** START ITEMS **

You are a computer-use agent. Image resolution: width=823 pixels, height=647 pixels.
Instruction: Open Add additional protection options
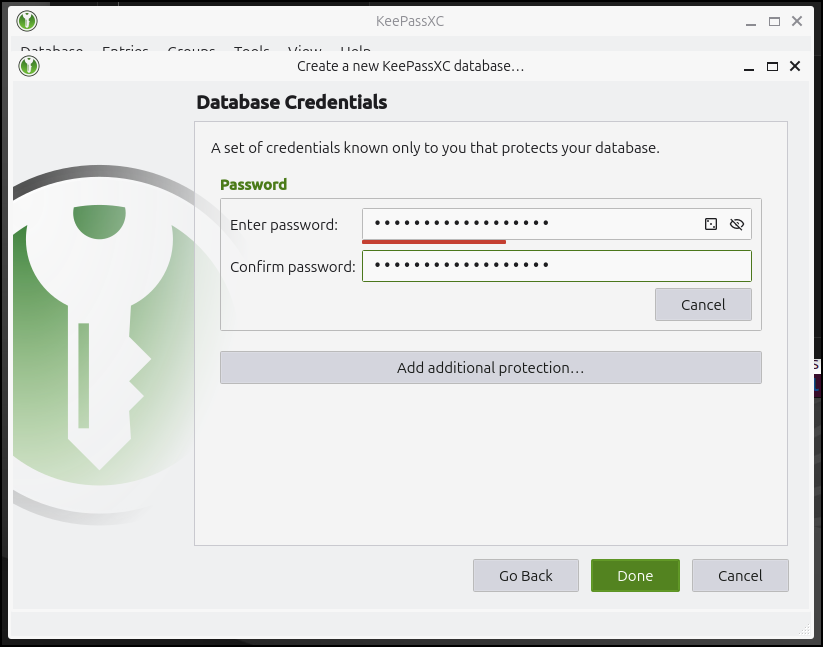point(490,367)
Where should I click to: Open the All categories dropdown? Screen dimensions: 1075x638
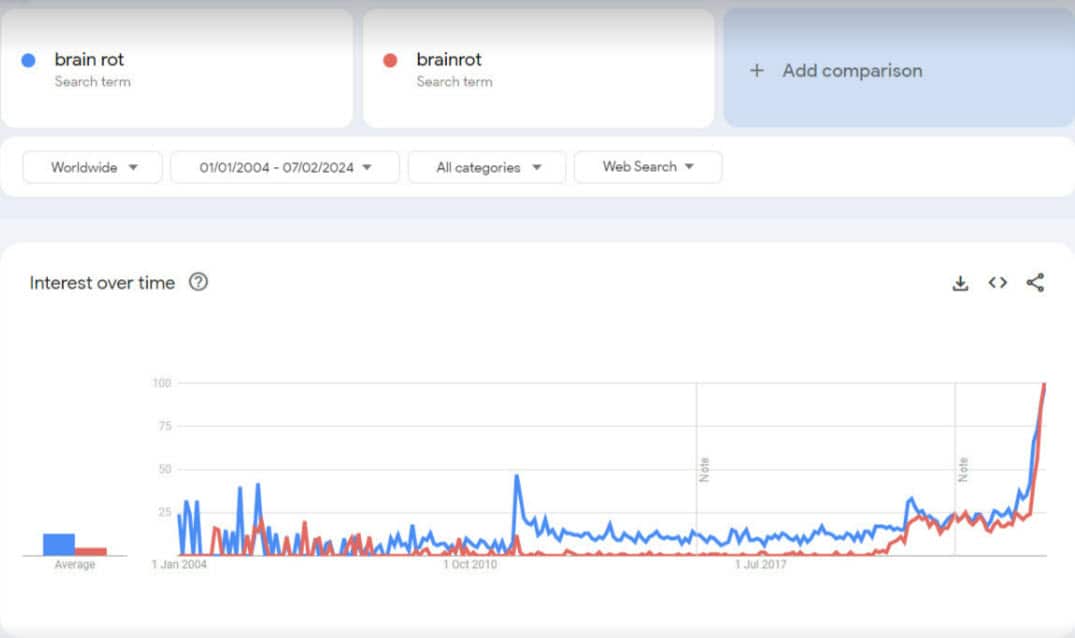(486, 167)
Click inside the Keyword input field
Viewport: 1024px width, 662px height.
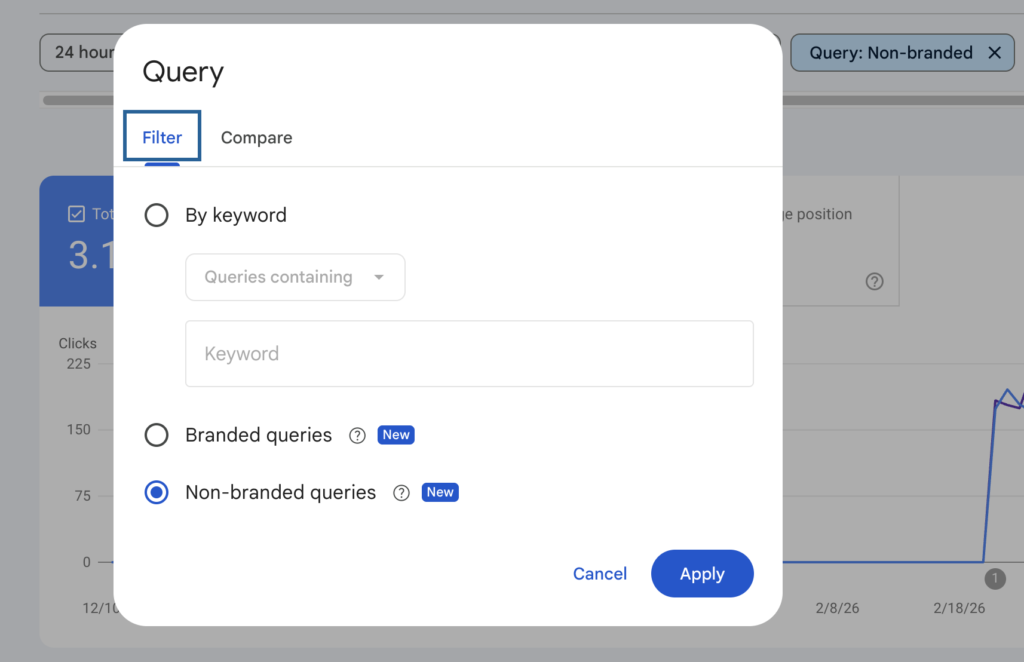pos(469,353)
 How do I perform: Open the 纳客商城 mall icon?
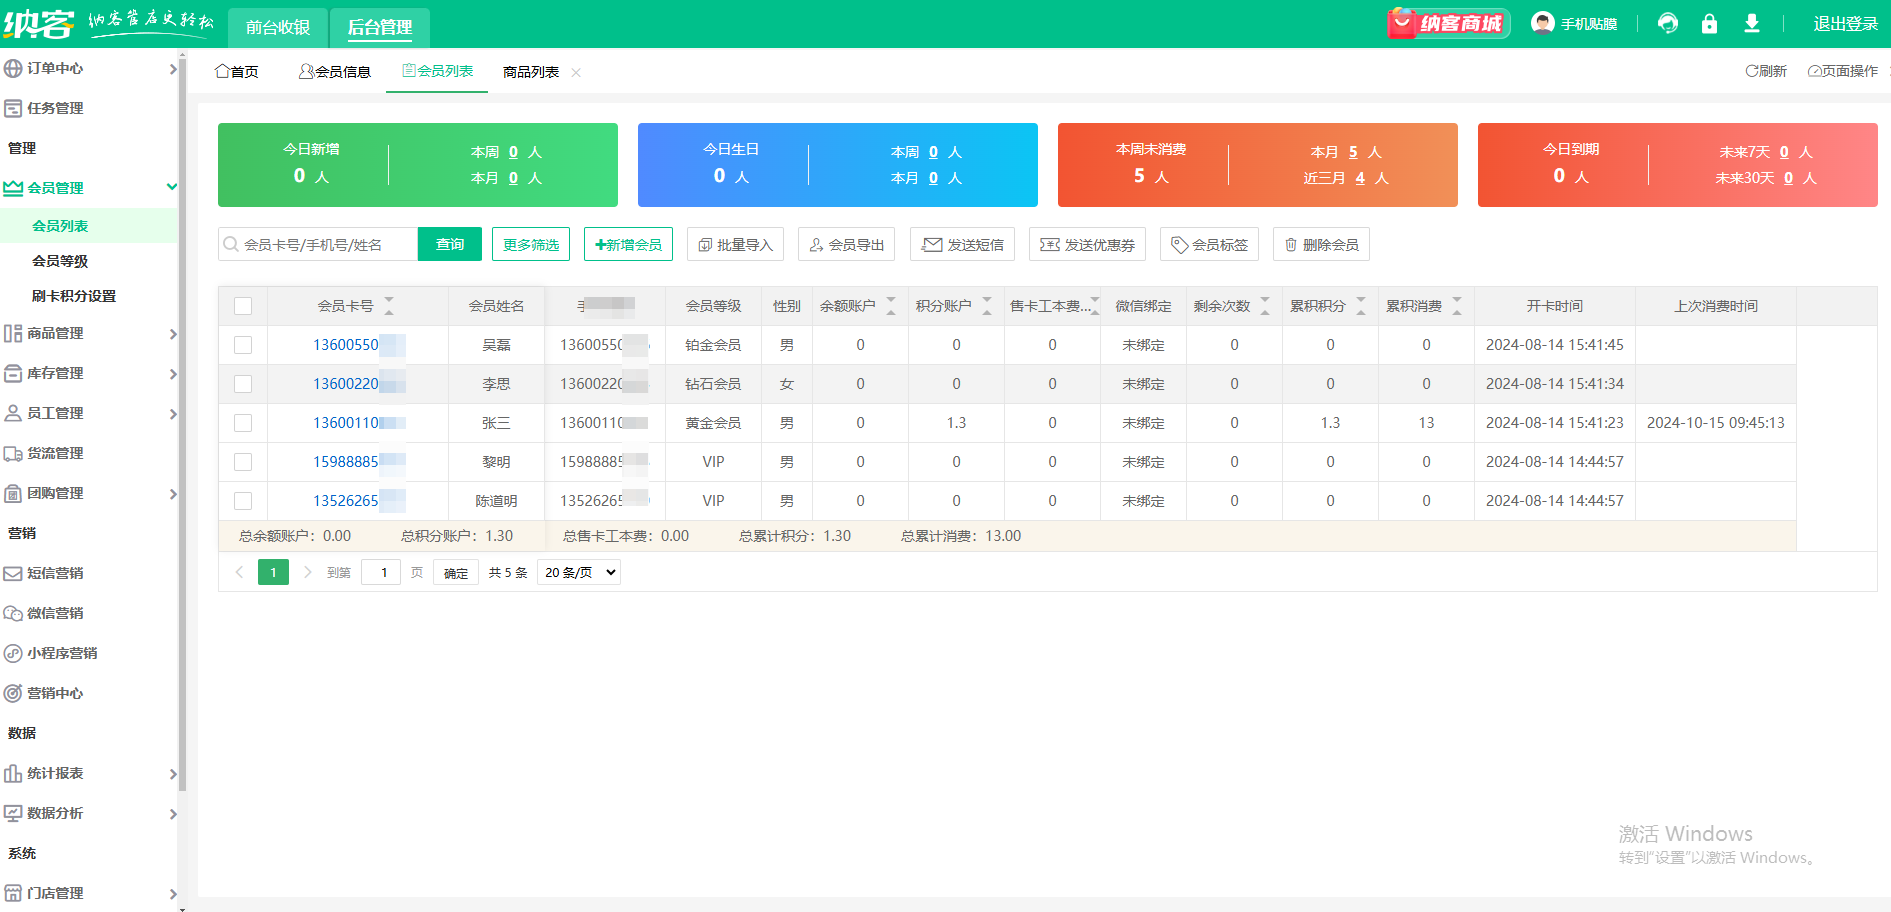1448,23
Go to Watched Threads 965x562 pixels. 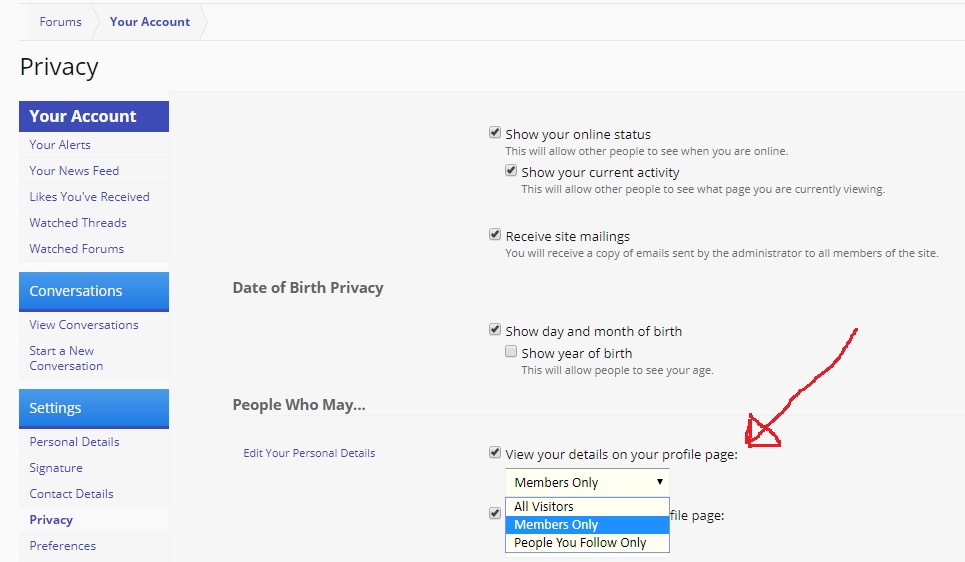click(x=78, y=223)
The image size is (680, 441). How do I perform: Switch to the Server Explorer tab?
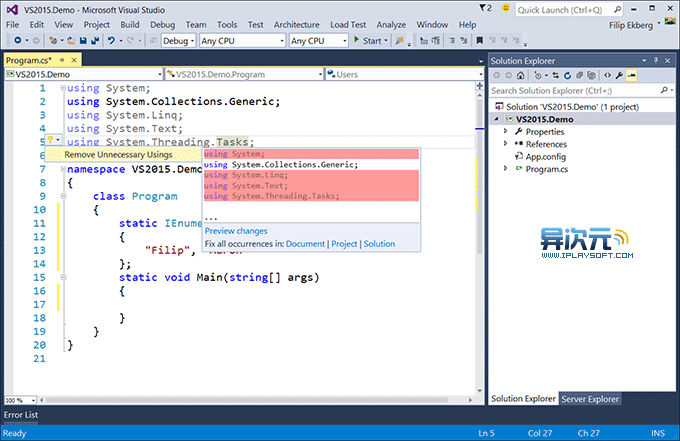coord(590,399)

** END ITEMS **

■ SET PROBLEM ■
Which lines above contain the string "width", with case counting? Show each of those lines in full.

■ REPLY TO THE TASK ■
You are a computer-use agent. Image resolution: width=823 pixels, height=647 pixels.
Viewport: 1024px width, 662px height.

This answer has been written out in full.